Amazon has millions of titles to recommend to the modern reader, so why are we all reading the same books?
When Amazon recommends a book, do you trust it? Offering over 44 million titles, the world’s biggest bookseller seems like the most trustworthy source to get a recommendation. With so many genres, authors, and themes to choose from, you would think our reading preferences would expand with each Amazon order. But we often find ourselves browsing the same section of the virtual bookshelf.
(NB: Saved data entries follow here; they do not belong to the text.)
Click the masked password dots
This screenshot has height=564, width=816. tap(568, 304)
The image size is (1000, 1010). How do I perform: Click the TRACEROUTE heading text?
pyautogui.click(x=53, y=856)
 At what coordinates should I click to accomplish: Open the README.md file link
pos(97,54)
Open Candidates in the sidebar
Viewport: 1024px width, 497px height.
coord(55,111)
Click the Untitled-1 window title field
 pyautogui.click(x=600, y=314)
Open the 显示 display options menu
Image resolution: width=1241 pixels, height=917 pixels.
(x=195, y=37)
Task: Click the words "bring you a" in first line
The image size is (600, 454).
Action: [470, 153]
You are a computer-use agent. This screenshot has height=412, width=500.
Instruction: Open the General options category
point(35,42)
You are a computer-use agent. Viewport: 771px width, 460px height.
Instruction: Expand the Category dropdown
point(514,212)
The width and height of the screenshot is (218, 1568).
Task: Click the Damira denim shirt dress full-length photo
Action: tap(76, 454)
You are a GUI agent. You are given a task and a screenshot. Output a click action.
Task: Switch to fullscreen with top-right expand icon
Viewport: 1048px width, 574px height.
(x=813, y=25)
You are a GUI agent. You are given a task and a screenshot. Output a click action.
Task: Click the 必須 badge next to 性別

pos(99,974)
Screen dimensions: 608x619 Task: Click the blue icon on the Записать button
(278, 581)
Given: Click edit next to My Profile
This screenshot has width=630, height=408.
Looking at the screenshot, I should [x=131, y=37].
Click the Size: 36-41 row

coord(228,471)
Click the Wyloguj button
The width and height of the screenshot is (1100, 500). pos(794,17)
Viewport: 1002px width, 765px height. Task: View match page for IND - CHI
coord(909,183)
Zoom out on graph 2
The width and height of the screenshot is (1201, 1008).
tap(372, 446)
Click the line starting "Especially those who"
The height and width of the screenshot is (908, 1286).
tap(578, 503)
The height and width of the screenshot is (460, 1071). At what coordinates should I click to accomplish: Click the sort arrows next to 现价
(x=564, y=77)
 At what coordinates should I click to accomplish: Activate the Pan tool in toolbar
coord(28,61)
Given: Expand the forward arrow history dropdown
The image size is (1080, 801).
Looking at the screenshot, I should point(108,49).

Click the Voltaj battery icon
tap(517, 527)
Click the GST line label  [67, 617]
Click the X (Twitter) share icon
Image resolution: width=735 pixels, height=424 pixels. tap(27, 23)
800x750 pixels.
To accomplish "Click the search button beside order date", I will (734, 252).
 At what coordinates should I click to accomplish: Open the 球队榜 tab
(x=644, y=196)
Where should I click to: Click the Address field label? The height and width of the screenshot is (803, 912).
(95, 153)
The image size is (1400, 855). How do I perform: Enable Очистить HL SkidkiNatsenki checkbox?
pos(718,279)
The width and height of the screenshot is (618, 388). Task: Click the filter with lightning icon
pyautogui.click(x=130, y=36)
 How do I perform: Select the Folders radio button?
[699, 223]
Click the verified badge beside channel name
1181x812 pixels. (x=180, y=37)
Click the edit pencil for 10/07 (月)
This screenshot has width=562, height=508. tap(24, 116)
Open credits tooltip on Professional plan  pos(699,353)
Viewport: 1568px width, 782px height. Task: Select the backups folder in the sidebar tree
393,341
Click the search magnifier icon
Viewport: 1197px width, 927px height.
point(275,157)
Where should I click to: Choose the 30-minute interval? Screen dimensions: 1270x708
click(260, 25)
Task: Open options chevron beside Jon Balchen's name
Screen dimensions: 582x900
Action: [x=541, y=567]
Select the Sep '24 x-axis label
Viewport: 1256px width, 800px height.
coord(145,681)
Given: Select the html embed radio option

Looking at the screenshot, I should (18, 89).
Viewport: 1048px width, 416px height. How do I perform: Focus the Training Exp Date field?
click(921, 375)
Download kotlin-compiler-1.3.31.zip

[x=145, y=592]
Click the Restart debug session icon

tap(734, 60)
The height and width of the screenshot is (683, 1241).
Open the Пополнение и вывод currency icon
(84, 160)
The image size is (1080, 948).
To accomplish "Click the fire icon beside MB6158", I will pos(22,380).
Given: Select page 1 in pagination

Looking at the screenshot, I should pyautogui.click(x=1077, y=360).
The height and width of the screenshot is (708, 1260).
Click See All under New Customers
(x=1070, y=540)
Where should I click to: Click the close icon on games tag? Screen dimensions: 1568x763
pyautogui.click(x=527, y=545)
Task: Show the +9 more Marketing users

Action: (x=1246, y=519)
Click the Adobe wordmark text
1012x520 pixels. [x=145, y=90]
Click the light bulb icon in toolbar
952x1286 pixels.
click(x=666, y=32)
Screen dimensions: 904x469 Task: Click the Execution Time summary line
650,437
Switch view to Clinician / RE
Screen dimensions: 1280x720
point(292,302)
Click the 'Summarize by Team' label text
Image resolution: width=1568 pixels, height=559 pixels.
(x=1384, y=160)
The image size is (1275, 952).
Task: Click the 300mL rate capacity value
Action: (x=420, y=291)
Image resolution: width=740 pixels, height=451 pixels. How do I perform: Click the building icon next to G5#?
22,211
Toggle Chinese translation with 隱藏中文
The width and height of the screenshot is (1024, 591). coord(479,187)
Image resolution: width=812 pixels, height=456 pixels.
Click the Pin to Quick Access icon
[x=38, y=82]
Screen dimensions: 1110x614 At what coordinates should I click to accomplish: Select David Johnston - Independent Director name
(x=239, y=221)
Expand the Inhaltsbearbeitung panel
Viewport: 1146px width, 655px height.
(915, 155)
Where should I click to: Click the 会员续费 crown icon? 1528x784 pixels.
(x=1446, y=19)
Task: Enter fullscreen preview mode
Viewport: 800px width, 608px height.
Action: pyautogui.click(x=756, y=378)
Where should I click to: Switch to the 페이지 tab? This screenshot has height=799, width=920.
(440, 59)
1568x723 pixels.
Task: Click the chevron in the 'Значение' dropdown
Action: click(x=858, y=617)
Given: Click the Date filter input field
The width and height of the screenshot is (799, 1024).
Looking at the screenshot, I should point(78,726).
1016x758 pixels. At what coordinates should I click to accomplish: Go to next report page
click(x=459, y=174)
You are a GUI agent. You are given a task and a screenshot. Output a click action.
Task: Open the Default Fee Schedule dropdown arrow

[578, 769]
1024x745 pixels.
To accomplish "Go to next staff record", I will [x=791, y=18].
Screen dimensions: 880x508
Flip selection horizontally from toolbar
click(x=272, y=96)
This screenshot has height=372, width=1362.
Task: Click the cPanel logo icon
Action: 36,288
It is a tale as old as the internet that recommendations will be pushed to us based on the things may like and what ‘Customers who bought this item also bought’. The recommendations targeted towards us are fascinating, they show us things that we are (almost) guaranteed to like, but these recommendations have become entangled with issues of repetition. On Amazon, we may order a couple of books by the same author for ourselves, as a gift, for our degree, or a regrettable impulse purchase.
These book buying decisions come back to haunt us in our recommendations. We buy one obscure book for our degrees and all that is recommended to us for the next six months are similar novels we would never read unless we had to. Then, the books we do want to read, the ones that were sought out with or without an Amazon recommendation are thrown back to us, because Amazon knows we will like it but has not quite figured out that you don’t need another copy of The Shining.
The recommendations are intuitive, they tell us what we might want to read (or what we have already read) but they do not allow us or help us to expand our reading. It has become a habit of recommendations to play it safe, making sure to tell us what they can guarantee we will buy instead of showing us something different. Recommendations prevent us from diversifying our reading away from the Amazon book bubble we have found ourselves in. When we continue to read the books recommended to us, we are driven around in reading circles and pushed into becoming narrow readers. We are reading similar things over and over again instead of more books that the world has to offer outside of a brown box with a smile.
Changing our reading habits is different in a physical store, where displays, varying sections, and deals encourage readers to try something new, something Amazon wouldn’t dare to do. The question becomes, does the world’s biggest bookseller have a responsibility to diversify our reading? The reality is that we have a responsibility to be conscious of our reading habits, but modern readers enjoy the convenience of recommendations. Readers do not want to hunt through over 44 million books on Amazon for something different, we want a recommendation with the personality of a friend who knows us well enough to suggest something different instead of the same thing we read last week.